Plumber Jack: October 2010

Sunday 31 October 2010

logutils: Using recent logging features with older Python versions

Python’s development is a process of continuous improvement, and the standard library of course undergoes changes as new versions of Python are released. In the logging package, there have been numerous improvements in recent months:

Dictionary-based configuration (PEP 391)
QueueHandler for working with multiprocessing and in-process queues

In addition, there have been a few bits of utility code which have been posted here:

Classes which facilitate use of logging in particular scenarios, such as unit testing
Classes which facilitate building logging messages using str.format or string.Template

Many of the enhancements have been added as new features which will emerge in Python 3.2, but cannot be added to Python 2.X because there are no Python 2.X branches where new features can be added. Python 2.7, the last 2.X release, is in maintenance mode and will only accept bug-fixes which maintain backwards compatibility.

Although Python 3.2+ is the way forward for Python development, many users will be constrained to use 2.X for some considerable time yet, mostly because libraries they depend on have not yet been ported to 3.X, but sometimes also because their codebase is too large to consider porting to 3.X, when viewed from a cost/benefit viewpoint, or perhaps because their code needs to remain workable under 2.X and they cannot maintain two separate codebases.

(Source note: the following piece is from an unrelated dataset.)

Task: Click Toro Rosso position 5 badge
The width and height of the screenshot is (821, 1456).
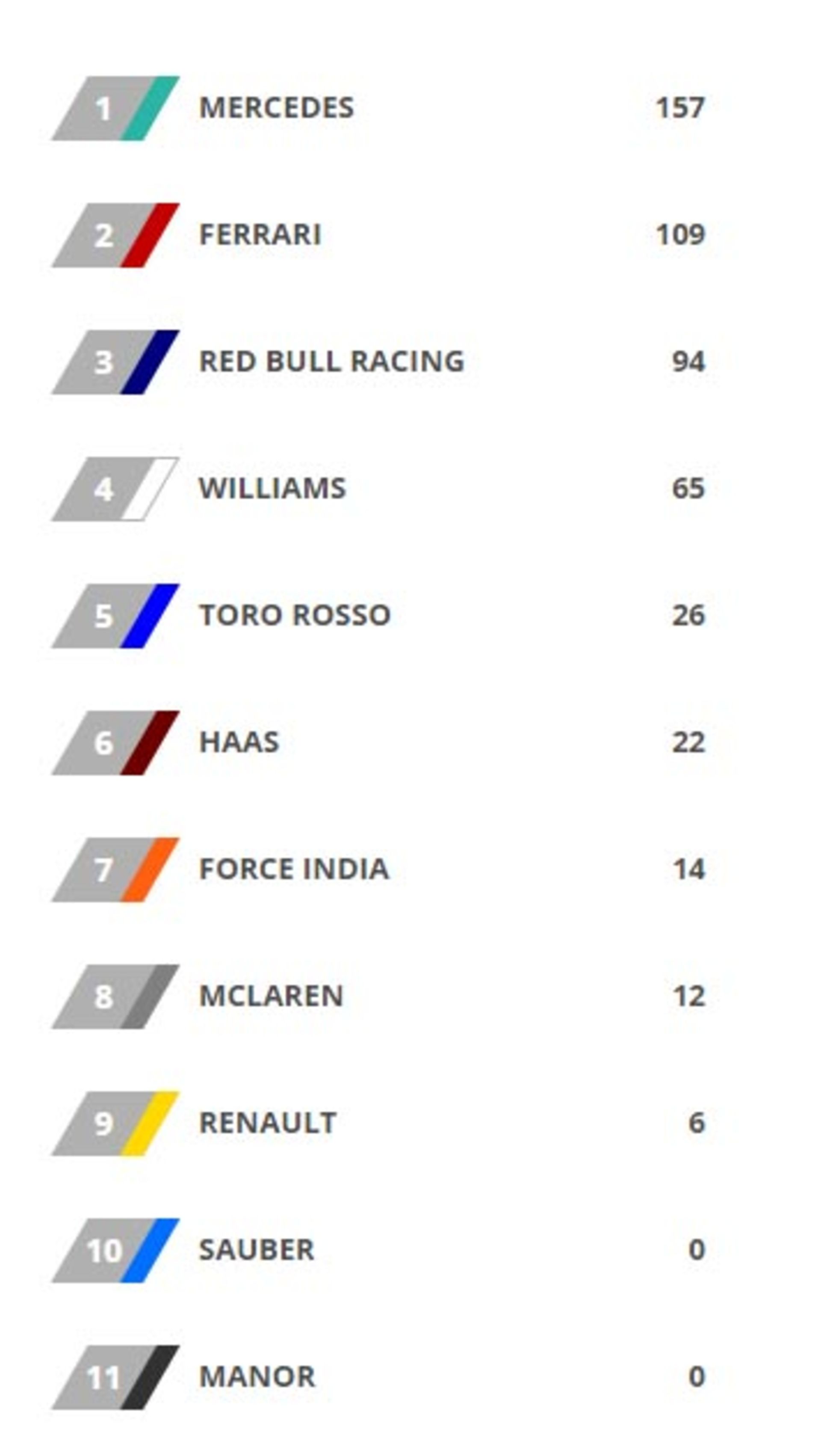Action: coord(115,616)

For those users who are forced to stick with Python 2.X but who want to use some of the features added recently to logging, the logutils project offers one way in which they can access these features. This is available via PyPI so it can be installed using pip or easy_install. The package is currently at release 0.2 and contains the following:

Dictionary-based configuration (PEP 391) which is broadly compatible with Python 2.7 and 3.2.
The LoggerAdapter class is easier to subclass.
The QueueHandler and QueueListener classes are available for use with in-process, multiprocessing and other types of queue, as described in this post.
The TestHandler and Matcher classes are available for use in unit tests, as described in this post.
An enhanced HTTPHandler allows the use of secure connections and credentials for logging in to websites.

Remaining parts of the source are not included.